German Defence Minister Boris Pistorius said on 5 March that "Our communication systems have not been compromised. The reason the air force call could nonetheless be recorded was because of an individual's operational mistake," referring to one of the other participants who had joined the discussion with Gerhartz from Singapore. Asked about the position of Gerhartz himself, Pistorius said if the investigation revealed nothing further, then he would not "sacrifice one of my best officers to (Russian President Vladimir) Putin's games".

=== Russia ===
Former Russian President and Prime Minister Dmitry Medvedev said on social media: "Our historic adversaries, the Germans, have once again turned into our archenemies.” Kremlin spokesperson Dmitry Peskov said: "In the bowels of the Bundeswehr [German army] plans for strikes on Russian territory are being discussed in a substantive and concrete manner." Russia summoned Germany's ambassador to the foreign ministry.

=== United Kingdom ===
A spokesperson for UK Prime Minister Rishi Sunak told reporters: “It’s obviously a matter for Germany to investigate and you’ve got Chancellor Scholz’s words on this. I think he said that it’s clearly a very serious matter, and that’s why it’s now being investigated very carefully." Former British Defence Secretary Ben Wallace told The Times, "We know Germany is pretty penetrated by Russian intelligence so it just demonstrates they are neither secure nor reliable." Alec Shelbrooke, a former UK Minister of State for Defence Procurement, described the leak as an "amateur blunder" on Germany's part, while Conservative MP Bob Seely called Germany "incredibly complacent".

Tobias Ellwood, a former junior defence minister, said that Russia probably already knew about the British presence in Ukraine. In fact, the UK itself had confirmed the presence of a "small number of personnel" in Ukraine to the public on 27 February 2024, although without saying what tasks they were undertaking, as it was feared any combat involvement could be considered as escalatory. The UK affirmed that it had no plans for a large-scale deployment of troops in Ukraine.

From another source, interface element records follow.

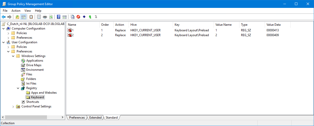The width and height of the screenshot is (314, 126).
Task: Move item up with green arrow icon
Action: (x=90, y=17)
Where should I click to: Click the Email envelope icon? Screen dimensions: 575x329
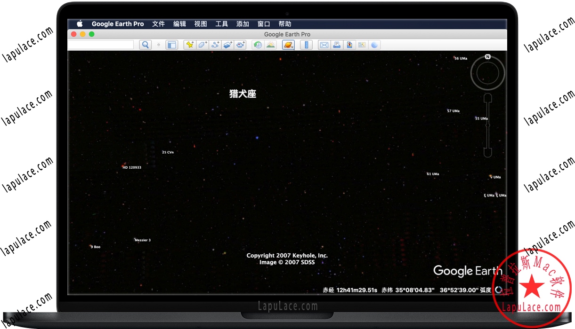click(x=324, y=45)
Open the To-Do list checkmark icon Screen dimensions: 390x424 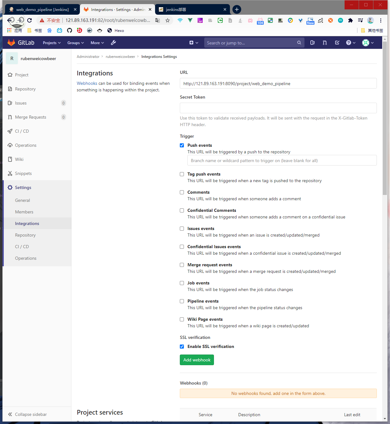[337, 43]
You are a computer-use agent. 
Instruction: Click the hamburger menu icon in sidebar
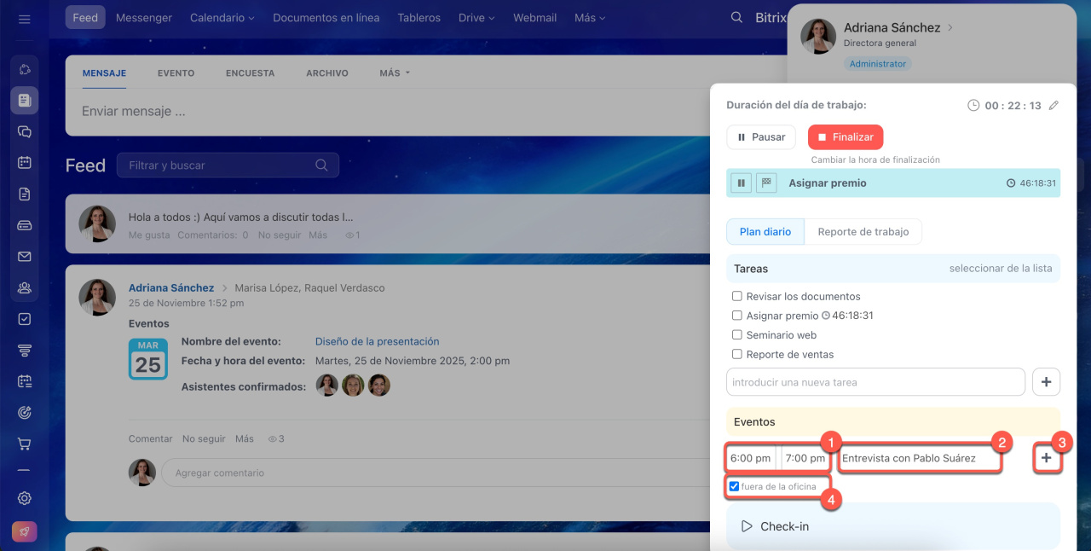pyautogui.click(x=24, y=19)
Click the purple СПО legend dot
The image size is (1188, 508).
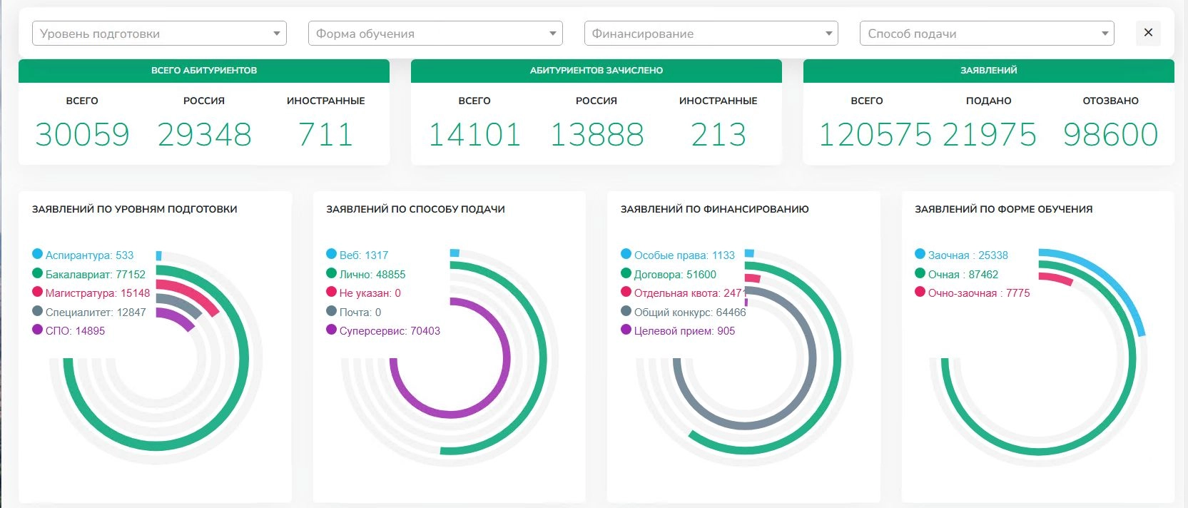[37, 330]
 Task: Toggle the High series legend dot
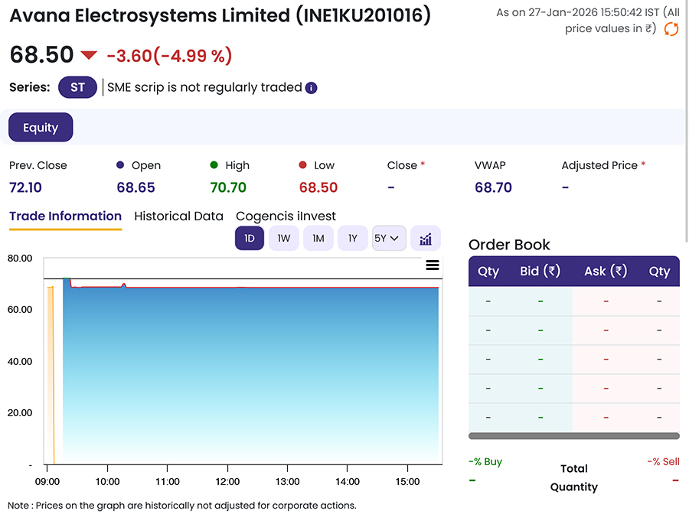click(x=214, y=165)
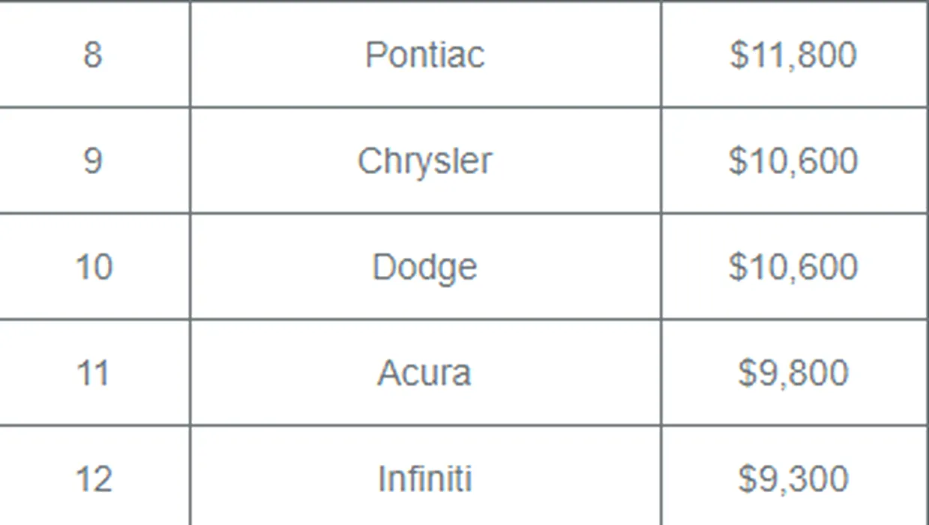
Task: Select Chrysler's $10,600 price cell
Action: tap(794, 161)
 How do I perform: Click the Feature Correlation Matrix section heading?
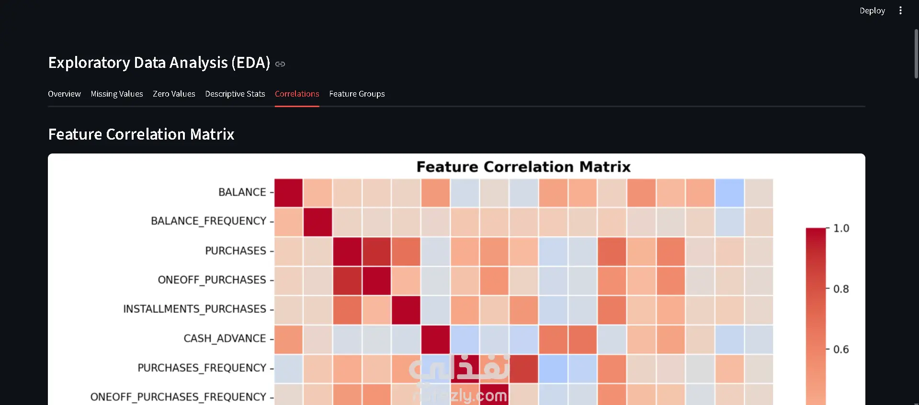tap(141, 134)
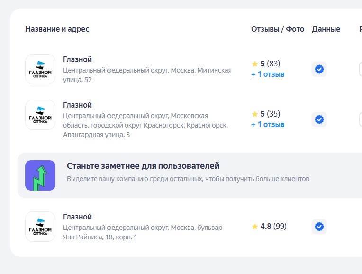Image resolution: width=362 pixels, height=274 pixels.
Task: Select the 'Название и адрес' column header
Action: tap(57, 29)
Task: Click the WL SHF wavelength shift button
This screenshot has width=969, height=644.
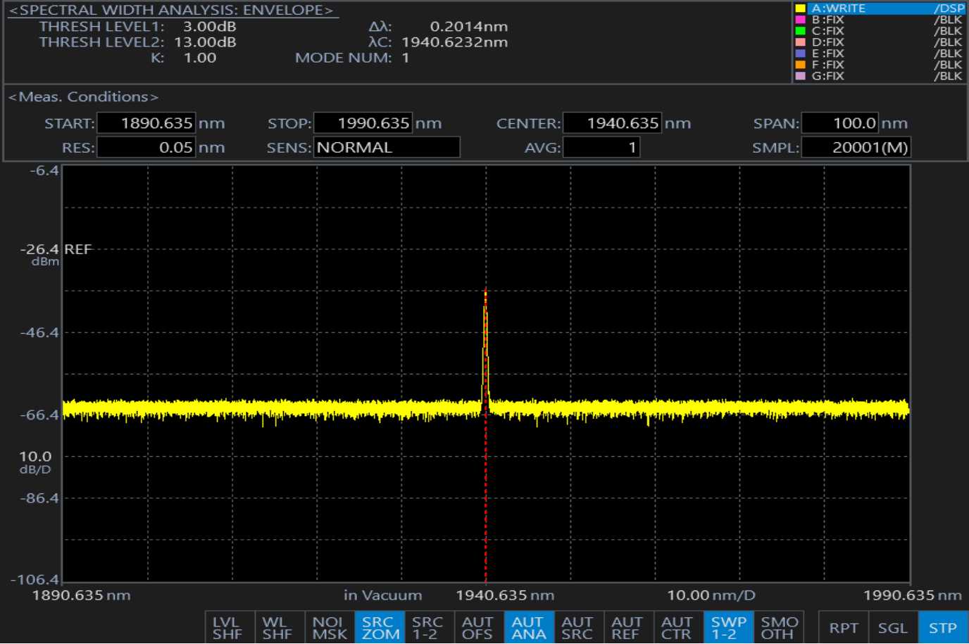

Former Whitehall insiders told The Guardian the Ministry of Defence would probably be irritated by the leak, although it was too general to do real damage. Indeed, one of the UK government's first responses was not to complain but to press Scholz again: "The UK was the first country to provide long-range precision strike missiles to Ukraine, and we would encourage our allies to do the same." Guardian columnist Simon Jenkins wrote that the leak "boosted Vladimir Putin’s claim that this is a war of the west against Russia, with Ukraine as mere proxy."

==Further incidents==
In February 2025 the Russian comedy duo Vovan and Lexus called Johann Wadephul, a representative of the German Parliament and member of the Christian Democratic Union of Germany, pretending to be employees of the Ukrainian president Volodymyr Zelenskyy. In the 20 minute call, Wadephul leaked information about military support and the delivery of Taurus cruise missiles.